Appendix A — PCA and alternating regression
Let \(X_1, \ldots, X_n \in \mathbb{R}^p\) be the observations for which we want to compute the corresponding PCA. Without loss of generality we can always assume that \[ \frac{1}{n} \sum_{i=1}^n X_i \ = (0,\ldots,0)^\top \, , \] so that the sample covariance matrix \(S_n\) is \[ S_n \ = \ \frac{1}{n-1} \, \sum_{i=1}^n X_i \, X_i^\top \, . \] We saw in class that if \(B \in \mathbb{R}^{p \times k}\) has in its columns the eigenvectors of \(S_n\) associated with its \(k\) largest eigenvalues, then \[ \frac{1}{n} \, \sum_{i=1}^n \left\| X_i - P( L_{B}, X_i ) \right\|^2 \ \le \ \frac{1}{n} \, \sum_{i=1}^n \left\| X_i - P( L, X_i ) \right\|^2 \, , \] for any \(k\)-dimensional linear subspace \(L \subset \mathbb{R}^p\) where \(P( L, X)\) denotes the orthogonal projection of \(X\) onto the subspace \(L\), \(P( L_{B}, X) = {B} {B}^\top X\) (whenever \({B}\) is chosen so that \({B}^\top {B} = I\)) and \(L_{B}\) denotes the subspace spanned by the columns of \(B\).

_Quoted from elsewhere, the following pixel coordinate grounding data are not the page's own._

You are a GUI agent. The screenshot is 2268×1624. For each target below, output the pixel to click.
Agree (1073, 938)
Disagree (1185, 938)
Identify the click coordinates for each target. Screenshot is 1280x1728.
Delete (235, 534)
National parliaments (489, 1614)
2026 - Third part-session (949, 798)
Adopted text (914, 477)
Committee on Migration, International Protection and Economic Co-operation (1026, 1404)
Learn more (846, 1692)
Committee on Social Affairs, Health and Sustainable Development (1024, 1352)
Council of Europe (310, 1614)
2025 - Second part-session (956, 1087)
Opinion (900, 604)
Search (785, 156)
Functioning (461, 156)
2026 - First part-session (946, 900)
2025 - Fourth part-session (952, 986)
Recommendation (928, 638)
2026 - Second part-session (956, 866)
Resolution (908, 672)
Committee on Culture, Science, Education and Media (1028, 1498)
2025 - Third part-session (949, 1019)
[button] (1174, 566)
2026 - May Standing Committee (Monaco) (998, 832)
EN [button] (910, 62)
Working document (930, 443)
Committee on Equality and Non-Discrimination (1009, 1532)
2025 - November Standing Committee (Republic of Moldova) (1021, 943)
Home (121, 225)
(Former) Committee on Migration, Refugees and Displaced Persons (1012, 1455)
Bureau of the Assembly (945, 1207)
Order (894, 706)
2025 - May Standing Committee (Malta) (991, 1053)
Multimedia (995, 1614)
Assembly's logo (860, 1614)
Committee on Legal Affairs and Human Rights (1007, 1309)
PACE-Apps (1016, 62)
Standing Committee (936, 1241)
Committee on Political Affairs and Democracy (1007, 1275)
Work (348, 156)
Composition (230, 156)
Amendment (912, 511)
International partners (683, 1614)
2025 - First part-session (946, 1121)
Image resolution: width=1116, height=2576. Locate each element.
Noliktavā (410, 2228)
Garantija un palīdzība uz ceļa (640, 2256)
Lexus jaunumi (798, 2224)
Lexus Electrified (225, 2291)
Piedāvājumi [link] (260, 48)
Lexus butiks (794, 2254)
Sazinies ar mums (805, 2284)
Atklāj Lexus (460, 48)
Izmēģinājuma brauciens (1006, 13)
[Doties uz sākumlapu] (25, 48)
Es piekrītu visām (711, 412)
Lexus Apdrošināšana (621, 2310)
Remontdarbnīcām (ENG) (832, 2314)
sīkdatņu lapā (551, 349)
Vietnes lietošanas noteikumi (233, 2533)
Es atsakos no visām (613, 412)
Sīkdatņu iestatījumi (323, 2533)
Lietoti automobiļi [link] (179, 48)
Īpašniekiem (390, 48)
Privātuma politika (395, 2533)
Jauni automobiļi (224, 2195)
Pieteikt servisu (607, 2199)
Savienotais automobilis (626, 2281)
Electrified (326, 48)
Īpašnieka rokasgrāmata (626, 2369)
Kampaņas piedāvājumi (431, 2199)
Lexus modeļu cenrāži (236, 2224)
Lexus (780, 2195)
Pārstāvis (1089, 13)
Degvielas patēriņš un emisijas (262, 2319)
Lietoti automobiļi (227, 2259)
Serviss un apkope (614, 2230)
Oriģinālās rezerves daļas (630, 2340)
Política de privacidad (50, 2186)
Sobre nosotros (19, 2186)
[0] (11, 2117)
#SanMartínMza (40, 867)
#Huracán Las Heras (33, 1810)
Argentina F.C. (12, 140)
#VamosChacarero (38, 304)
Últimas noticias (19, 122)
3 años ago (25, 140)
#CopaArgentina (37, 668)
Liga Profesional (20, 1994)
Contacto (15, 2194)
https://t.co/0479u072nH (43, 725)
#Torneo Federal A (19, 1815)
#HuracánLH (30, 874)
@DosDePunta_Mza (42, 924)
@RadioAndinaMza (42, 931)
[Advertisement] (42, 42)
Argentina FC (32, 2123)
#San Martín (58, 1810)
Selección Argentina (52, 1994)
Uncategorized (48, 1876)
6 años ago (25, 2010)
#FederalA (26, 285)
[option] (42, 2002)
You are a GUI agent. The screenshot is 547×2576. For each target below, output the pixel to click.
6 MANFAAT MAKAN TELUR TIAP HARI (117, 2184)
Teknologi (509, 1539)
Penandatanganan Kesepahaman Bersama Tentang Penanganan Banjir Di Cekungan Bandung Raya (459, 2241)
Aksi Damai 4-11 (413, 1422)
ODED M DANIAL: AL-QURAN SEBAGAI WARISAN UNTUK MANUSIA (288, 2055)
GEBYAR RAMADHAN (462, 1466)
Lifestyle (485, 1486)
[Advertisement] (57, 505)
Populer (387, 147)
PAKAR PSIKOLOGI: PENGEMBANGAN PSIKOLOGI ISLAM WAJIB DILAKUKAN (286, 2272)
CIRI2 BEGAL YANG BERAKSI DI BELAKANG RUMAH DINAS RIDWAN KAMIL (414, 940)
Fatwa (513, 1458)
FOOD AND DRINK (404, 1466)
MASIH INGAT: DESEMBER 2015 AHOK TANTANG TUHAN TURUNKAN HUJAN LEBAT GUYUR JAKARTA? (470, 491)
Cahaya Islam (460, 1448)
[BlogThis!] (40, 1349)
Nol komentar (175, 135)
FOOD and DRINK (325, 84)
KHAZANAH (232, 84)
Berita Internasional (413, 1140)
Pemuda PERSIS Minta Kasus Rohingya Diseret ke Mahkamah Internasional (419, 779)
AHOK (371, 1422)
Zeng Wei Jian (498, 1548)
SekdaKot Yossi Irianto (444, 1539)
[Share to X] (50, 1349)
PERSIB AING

We will show now that, instead of finding the spectral decomposition of \(S_n\), principal components can also be computed via a sequence of “alternating least squares” problems. To fix ideas we will consider the case \(k=1\), but the method is trivially extended to arbitrary values of \(k\).
When \(k=1\) we need to solve the following problem \[\begin{equation} \min_{\left\| a \right\|=1, v \in \mathbb{R}^n} \ \sum_{i=1}^n \left\| X_i - a \, v_i \right\|^2, (\#eq:pca1) \end{equation}\]\end{equation} where \(v = (v_1, \ldots v_n)^\top\) (in general, for any \(k\) we have \[ \min_{ A^\top A = I, v_1, \ldots, v_n \in \mathbb{R}^k} \ \sum_{i=1}^n \left\| X_i - A \, v_i \right\|^2 \, ). \] The objective function in Equation @ref(eq:pca1) can also be written as \[\begin{equation} \sum_{i=1}^n \sum_{j=1}^p \left( X_{i,j} - a_j \, v_i \right)^2 \, , (\#eq:pca2) \end{equation}\] and hence, for a given vector \(a\), the minimizing values of \(v_1, \ldots, v_n\) in Equation @ref(eq:pca2) can be found solving \(n\) separate least squares problems: \[ v_\ell \, = \, \arg \, \min_{d \in \mathbb{R}} \sum_{j=1}^p \left( X_{\ell,j} - a_j \, d \right)^2 \, , \qquad \ell = 1, \ldots, n \, . \] Similarly, for a given set \(v_1, \ldots, v_n\) the entries of \(a\) can be found solving \(p\) separate least squares problems: \[ a_r \, = \, \arg \, \min_{d \in \mathbb{R}} \sum_{i=1}^n \left( X_{i, r} - d \, v_i \right)^2 \, , \qquad r = 1, \ldots, p \, . \] We can then set \(a \leftarrow a / \| a \|\) and iterate to find new \(v\)’s, then a new \(a\), etc.